High-throughput imaging approaches generate a wealth of information on the many different neurons that make up the brains of model organisms, but few tools can mine this diversity. Greg Jefferis from the Laboratory of Molecular Biology in Cambridge experienced this challenge firsthand as his work on neural circuits in the fly moved “from having images of hundreds of neurons to thousands, tens of thousands and eventually millions of neurons,” he says. To cope with these large data sets, Jefferis and his team developed NBLAST, a tool that compares neuron structures and enables researchers to find similar neurons in an image database.

Jefferis had toyed with the idea of comparing neurons for a long time, but the lack of a suitable test data set prevented him from developing a general approach. This changed with the publication of a FlyCircuit data set of more than 16,000 individually imaged Drosophila neurons by the group of Ann-Shyn Chiang in Taiwan. It was crucial that Chiang made the data freely available. “Fly labs have been pretty good about sharing the image data from these larger-scale studies,” he says.

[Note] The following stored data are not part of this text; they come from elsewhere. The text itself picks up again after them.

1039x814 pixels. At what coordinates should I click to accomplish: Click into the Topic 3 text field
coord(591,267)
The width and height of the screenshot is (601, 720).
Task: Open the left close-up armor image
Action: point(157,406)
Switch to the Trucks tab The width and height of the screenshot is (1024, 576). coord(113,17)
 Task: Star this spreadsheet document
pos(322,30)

Jefferis and his colleagues, including first author Marta Costa, started by registering each image in the data set to a common template. They then represented each neuron with a set of vectors corresponding to small neuronal segments, producing a 'vector cloud representation'. The representation is useful because it is flexible and easy to generate—“it is something that you can easily do in an automatic fashion from an image volume without manual tracing,” says Jefferis.

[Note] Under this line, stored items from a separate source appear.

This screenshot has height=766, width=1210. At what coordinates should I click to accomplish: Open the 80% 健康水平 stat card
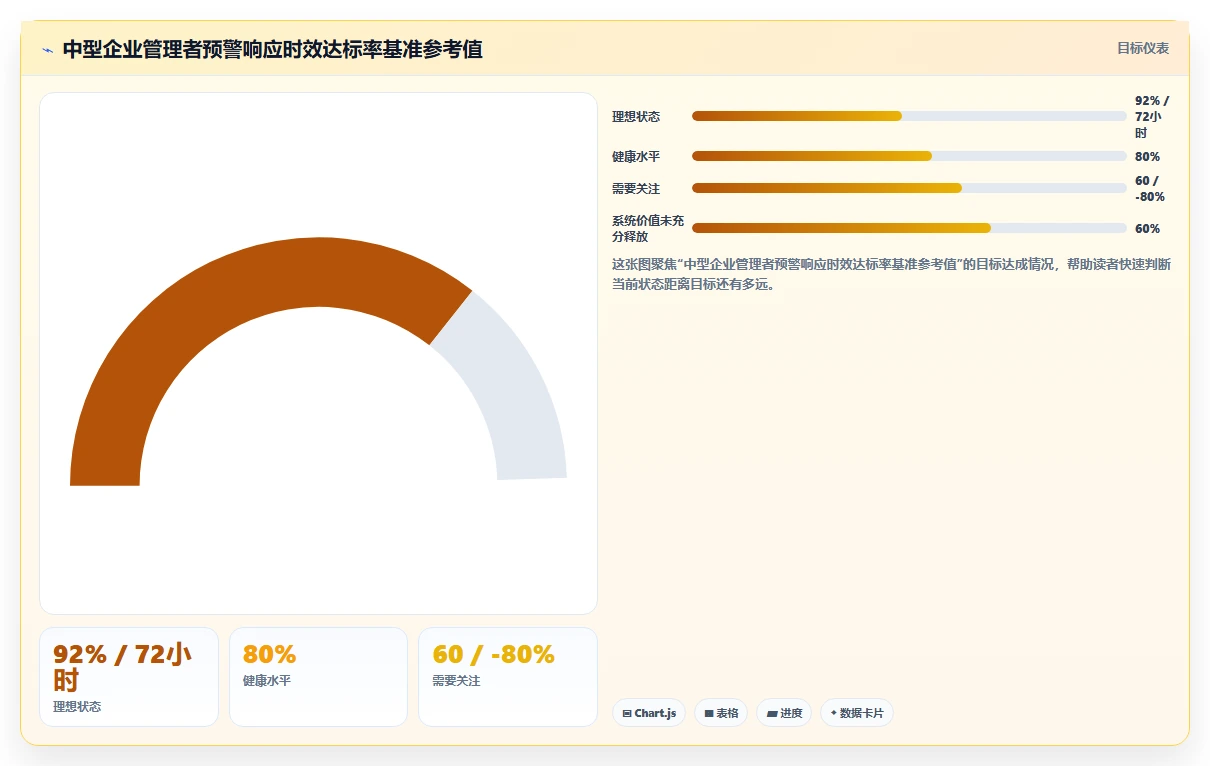pyautogui.click(x=318, y=677)
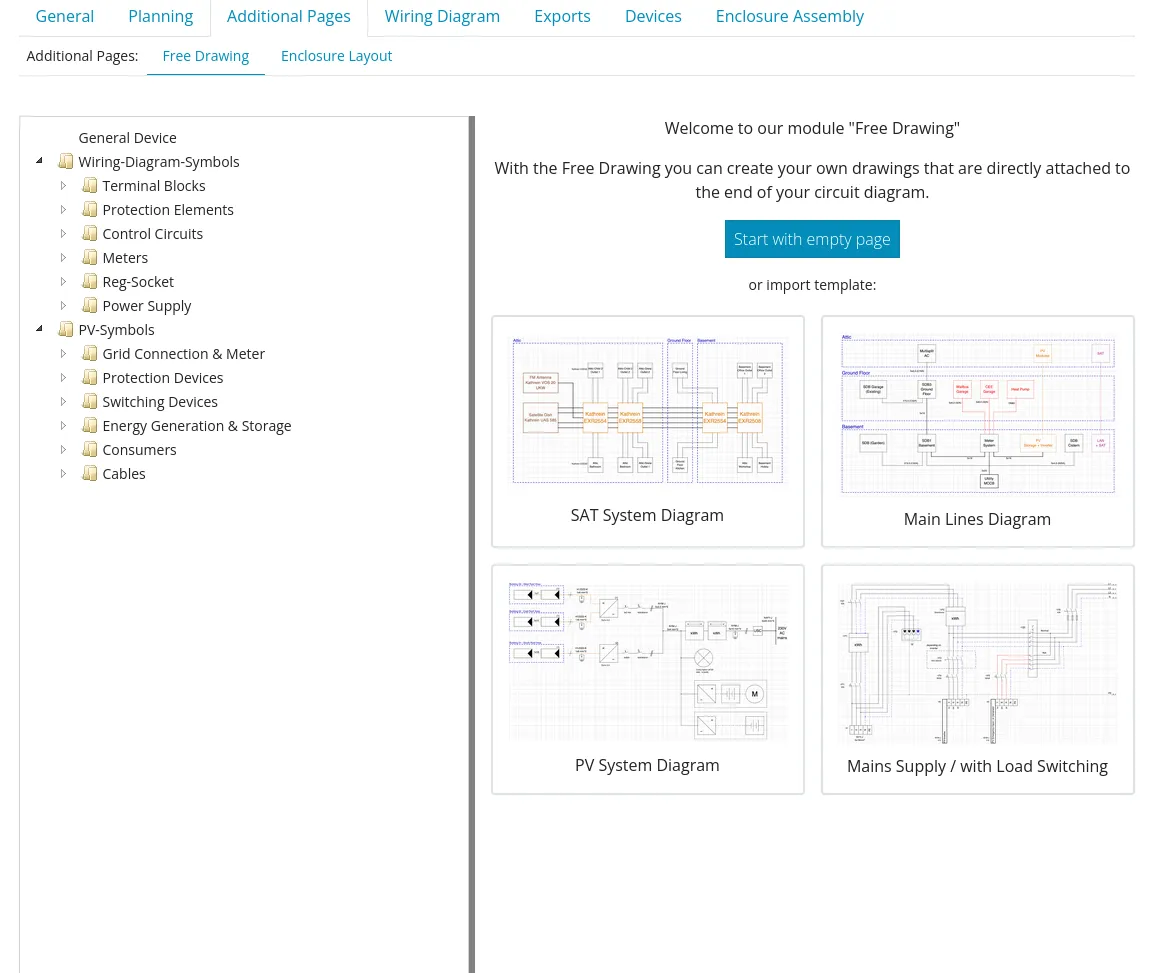The width and height of the screenshot is (1174, 973).
Task: Click the Protection Elements folder icon
Action: tap(90, 209)
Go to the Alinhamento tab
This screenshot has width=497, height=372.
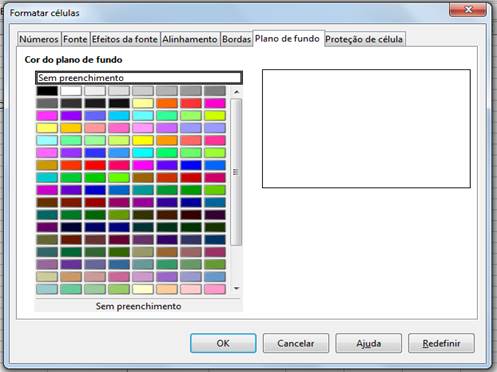190,39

Using the vector cloud representations, the researchers were able to compute similarity scores based on neuron shape and position. “This had analogy with, for example, the BLAST for protein similarity, where there is a scoring matrix...based on looking at a lot of aligned protein sequences and looking at the substitution rates of different residues,” explains Jefferis. The researchers took a similar idea and applied it to neurons.

NBLAST is not the first tool that allows neurons to be compared, but existing tools are computationally demanding and are best suited for comparing pairs of neurons. Pre-registration to a standard template and the use of vector clouds make neuronal comparison a computationally efficient process. “It's only one or two milliseconds a comparison, typically,” says Jefferis. This makes it possible to compare all the neurons in the FlyCircuit data set with one another, even though this requires more than 250 million comparisons. “With our tool, that takes a day, and if we had used one of these other tools, we would have been waiting for centuries, even with quite a lot of computational power,” says Jefferis.

Not only can NBLAST be used to organize large image data sets of neurons and to discover new subtypes of cells, but the researchers have also extended it to allow comparisons with expression patterns in the popular Drosophila GAL4 lines. They have generated vector cloud representations for a collection of 3,500 GAL4 lines produced by the Rubin lab at Janelia Research Campus, which can be queried with single-neuron representations. This can help researchers find a GAL4 line that will allow them to eventually manipulate a neuron of interest. Jefferis is also extending NBLAST to electron microscopy data. With colleagues at Janelia, he has already shown that it is possible to query the neuron database with partially traced neurons from electron microscopy reconstructions and to assign cell types on the basis of similarities to neurons in the light microscopy data sets.

One limitation of the NBLAST approach is that it requires spatially registered neurons. But Jefferis hopes that this work might enable researchers to use such data “and maybe dream up new ways of measuring neuron similarity, possibly ones that don't require image registration,” he says.